Après une douzaine d'années d'absence à Montréal, Zebda inaugurait mardi les 29es Nuits d'Afrique dans un Métropolis rempli de fans très motivés, et dont l'âge se situait quelque part entre la trentaine et la cinquantaine, ayant ainsi vécu la grande période du groupe toulousain dans les années 90. Visiblement, Magyd Cherfi, les frères Mustapha et Hakim Amokrane ont savouré leur retour sur une scène devant ce public en feu.

Pour l'apéro, les chanteurs et leur groupe (basse, guitare, claviers et batterie) ont servi L'erreur est humaine, un de leurs classiques. Puis ils ont balancé ce tube rock des plus explosifs: Pas d'arrangement, entonné à fond la caisse avec le fort accent méridional de ces trois fils de l'immigration algérienne. C'était alors l'occasion de chanter L'accent tué, mise en garde contre l'uniformisation du parler français.

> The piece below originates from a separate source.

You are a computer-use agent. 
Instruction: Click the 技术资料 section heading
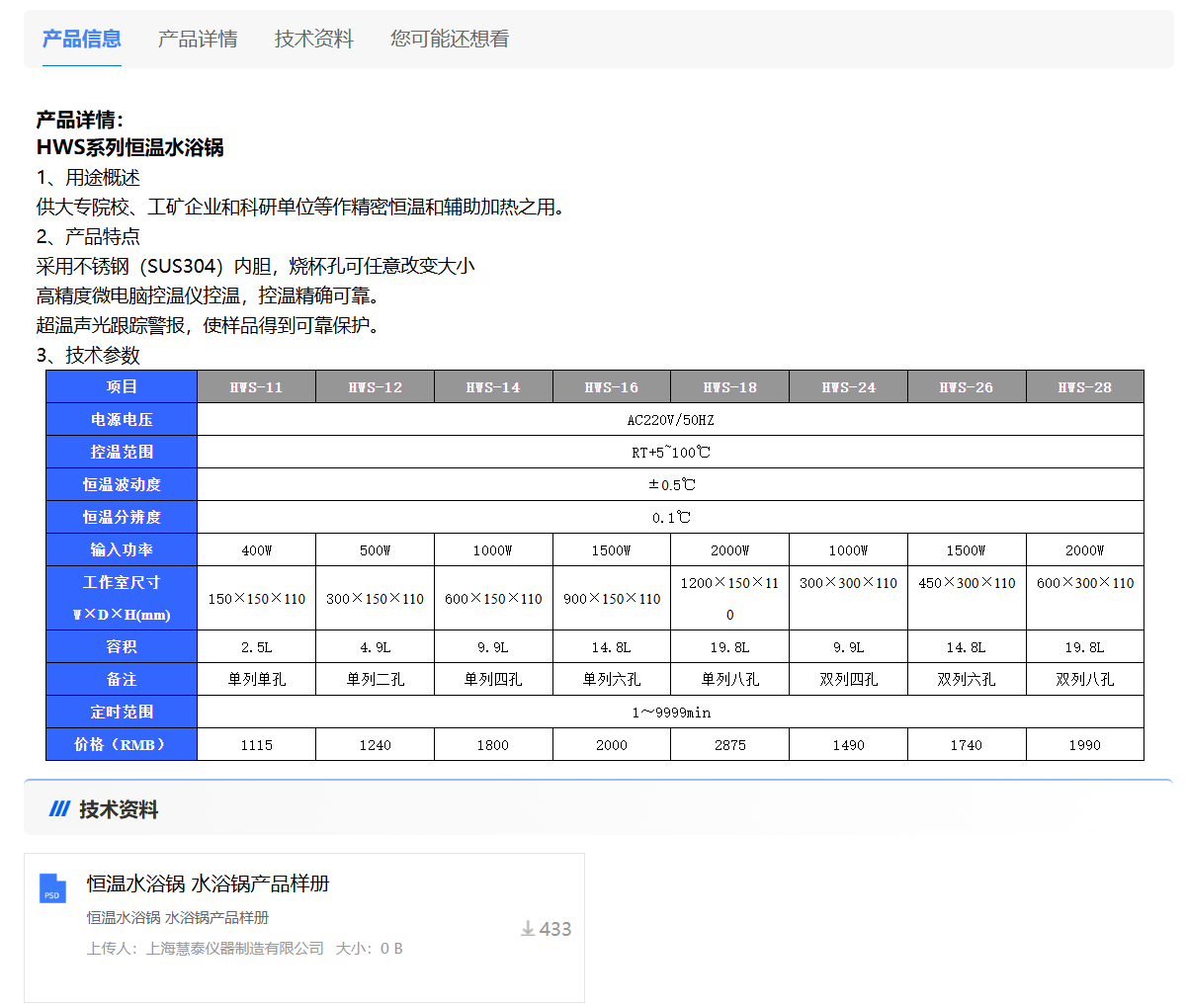click(119, 809)
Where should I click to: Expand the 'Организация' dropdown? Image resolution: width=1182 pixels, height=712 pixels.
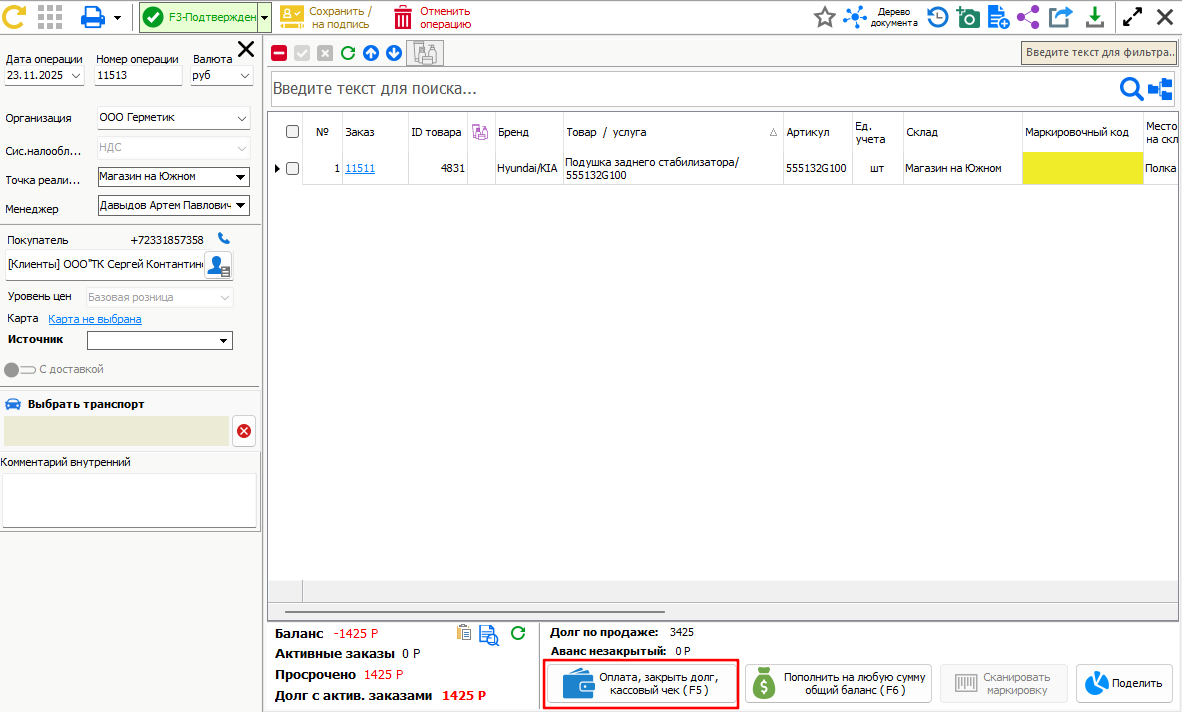241,118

S'ensuivit un reggae rock, véhicule d'une métaphore autochtone (inévitable chez les cousins!) sur les résistants de toutes races et toutes cultures: Le Panneau raconte le malentendu sur les méchants amérindiens et les bons cowboys, manichéisme colonial propagé par les visages pâles comme on le sait... depuis un bon moment déjà. Puis ce fut le moment de la chanson rock On est chez nous, qui revendique un chez-soi légitime pour tous les migrants.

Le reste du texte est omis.